Falling leaves. Students will get a long piece of watercolor paper, and they draw
(lightly in pencil) a leaf falling (which translates to at least three leaves).
They then do the leaves in watercolor (based on their observations of REAL
leaves). You and your students will notice that leaves have color variations,
holes, veins, torn edges, etc. than lend themselves to watercolors and the 6
techniques practiced. A past colleague, Janice Metzger, added the touch of having
the students do calligraphy of a haiku using leaves as a starting point.
Watercolor postcards. You can get watercolor blocks of postcards. Students do
landscapes keeping in mind the three distinct areas, foreground, midground,
background. (Landscapes can be observational. If you don't have the ability to
go outside, students may reference from photos ONLY if they take 3 photos and
combine them to make another landscape. NO direct copying is allowed.) Students
are reminded of the necessity of a light source. Again all 6 techniques must be
utilized. The last step is that these postcards must be SENT. (Mail art)
> Hi everyone,
> I have been getting a lot of requests lately to set up a watercolor class over
> the summer for children and adults-together.
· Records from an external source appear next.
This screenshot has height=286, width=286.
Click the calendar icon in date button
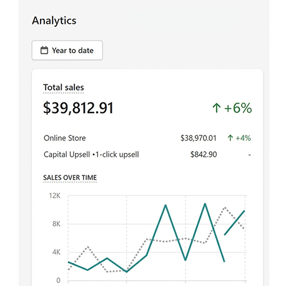pyautogui.click(x=44, y=50)
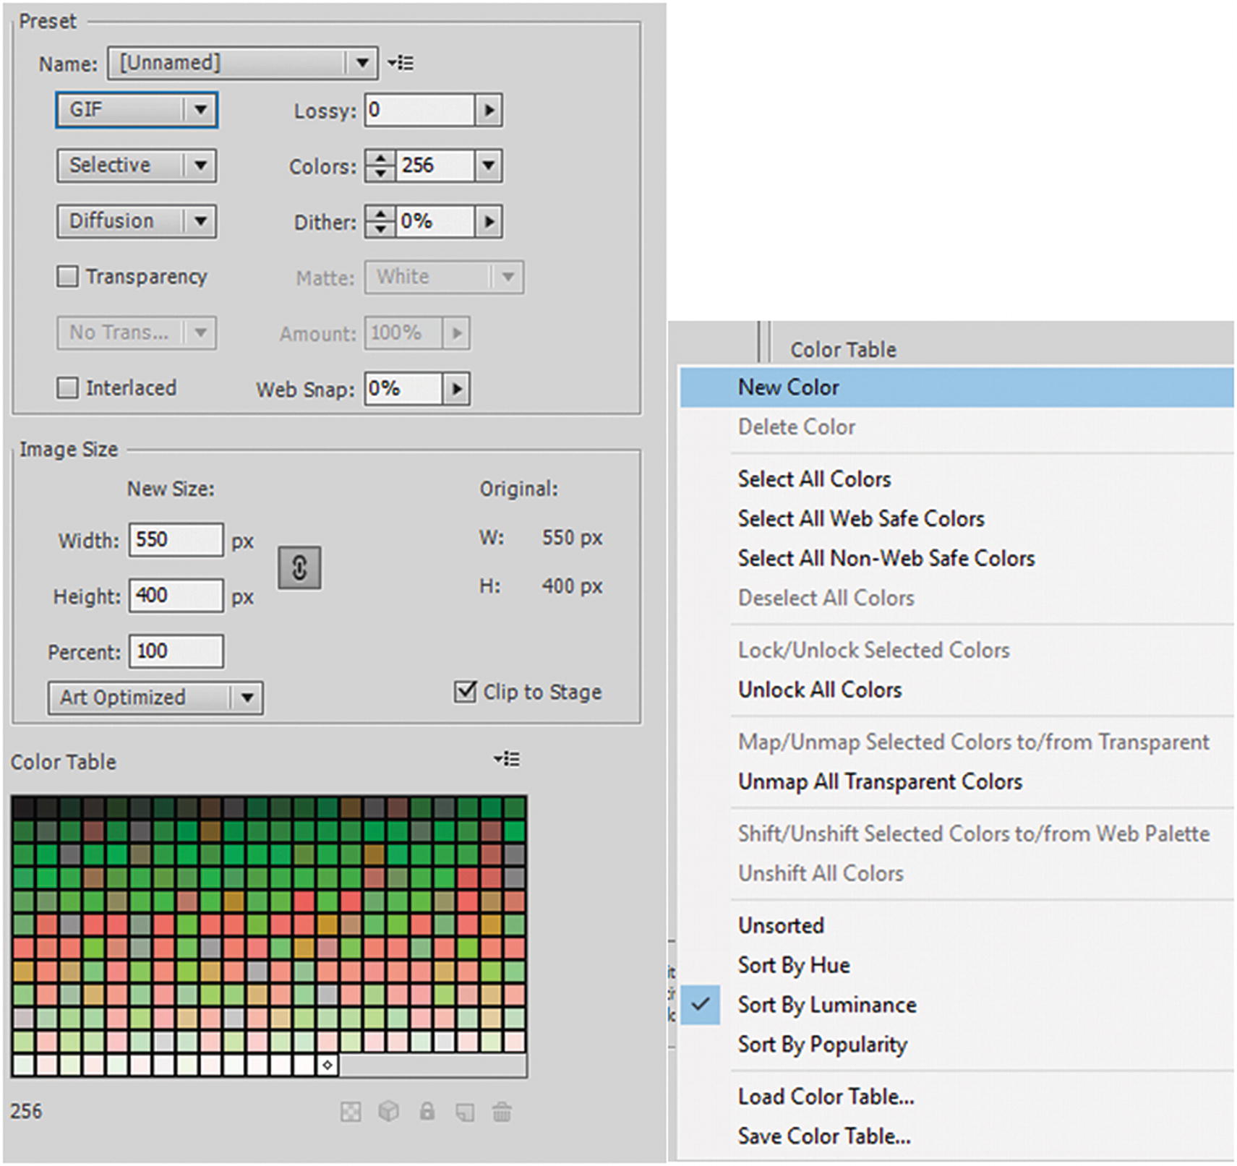Click the web palette shift cube icon
The height and width of the screenshot is (1166, 1237).
click(389, 1111)
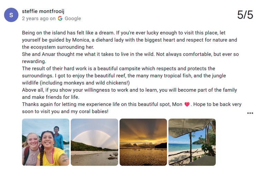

It will be a group of mostly
> beginning and some intermediate levels. In college, way back when, my
> emphasis was in watercolor and I love this type of painting.
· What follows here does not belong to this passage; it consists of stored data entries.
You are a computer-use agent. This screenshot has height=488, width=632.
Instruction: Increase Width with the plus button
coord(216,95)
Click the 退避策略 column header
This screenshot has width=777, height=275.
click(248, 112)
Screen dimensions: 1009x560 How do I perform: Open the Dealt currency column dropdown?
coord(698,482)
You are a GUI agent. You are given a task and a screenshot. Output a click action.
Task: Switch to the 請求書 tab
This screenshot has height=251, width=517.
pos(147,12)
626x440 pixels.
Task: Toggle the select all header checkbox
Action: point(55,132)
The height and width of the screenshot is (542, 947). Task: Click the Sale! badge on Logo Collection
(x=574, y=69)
> My problem and the question I pose to all of you:
> I have never taught this before. I have some ideas on how to present it, but
> was hoping you could tell me some of your success stories in teaching this
> medium. I would prefer this class to be exciting, not just mechanical in
> nature. Any interesting approaches to teaching the basics that you know of?
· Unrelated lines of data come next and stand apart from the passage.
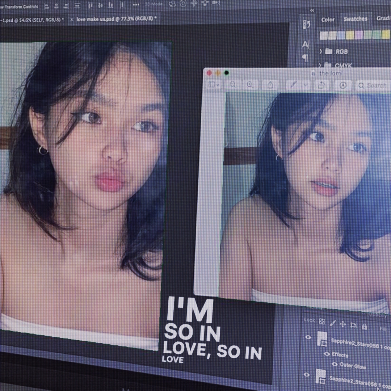Toggle lock all layer attributes padlock

click(365, 327)
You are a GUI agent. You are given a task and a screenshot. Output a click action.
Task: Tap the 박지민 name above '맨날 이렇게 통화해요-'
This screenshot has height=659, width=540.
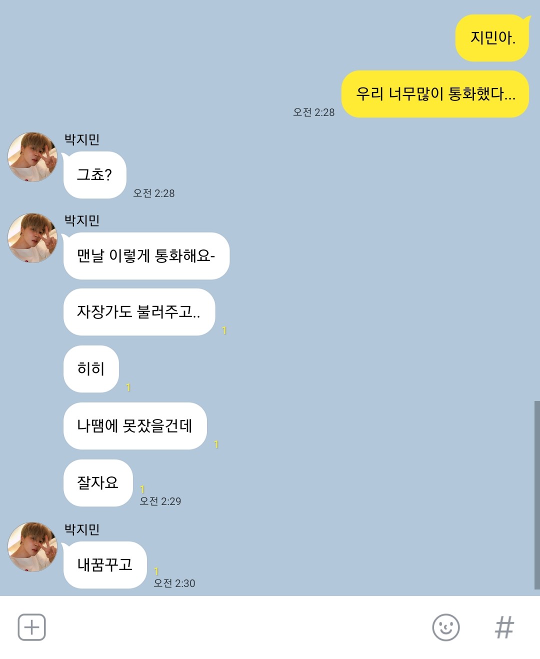[82, 221]
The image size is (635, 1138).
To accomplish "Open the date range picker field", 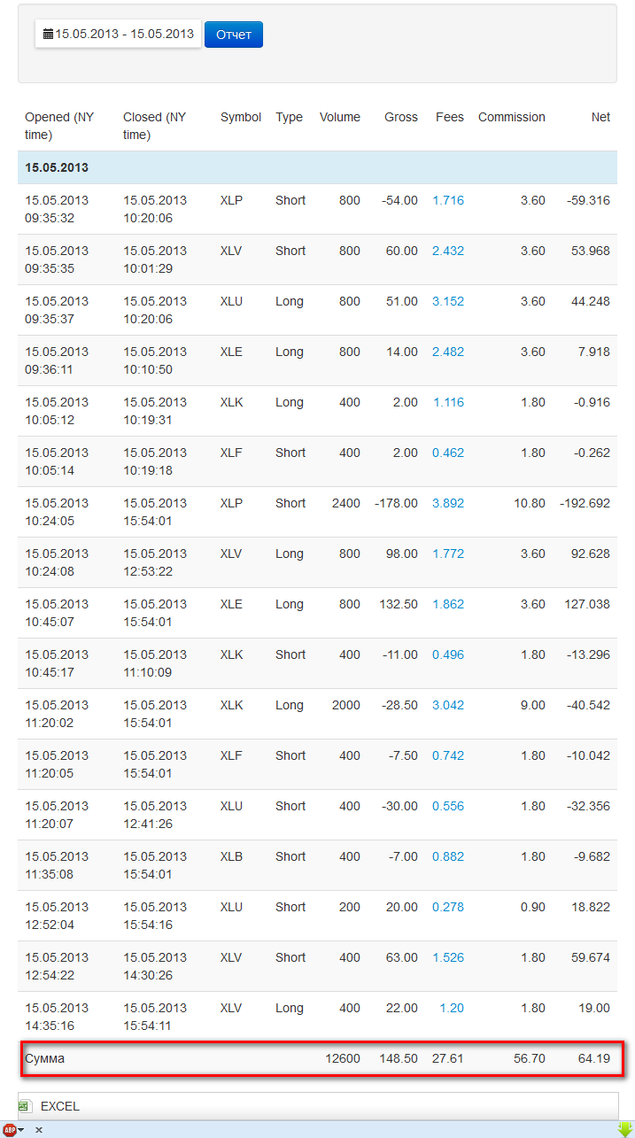I will (x=119, y=35).
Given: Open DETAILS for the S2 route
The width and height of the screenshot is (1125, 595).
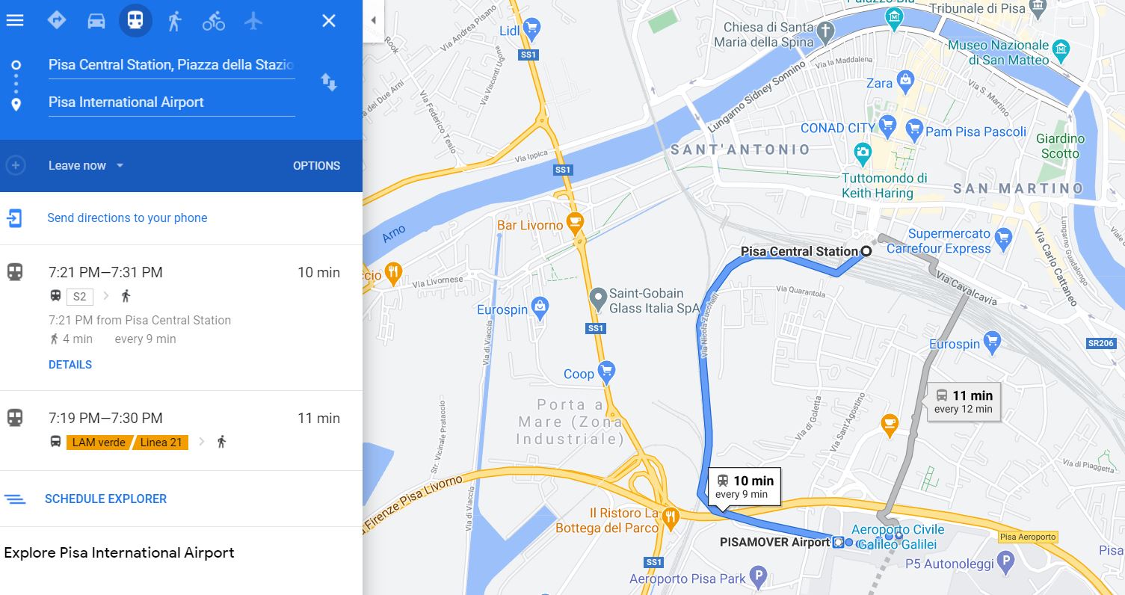Looking at the screenshot, I should click(x=70, y=365).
> I need to entertain and challenge the intermediates and hook and educate the
> Also, watercolor is thought of in the art world as a "lessor" form of
> painting--although I don't understand why--maybe the paintings don't have as
> long a life as oils? Maybe because watercolors have been used as studies for
> paintings in other mediums? Watercolors always seem to sell for less money in
> galleries, get shown less often, etc. Why do you think of this is? I can
> only think of a few artists who painted primarily in this medium. Anybody
> have a list of watercolor artists or a good book they can recommend?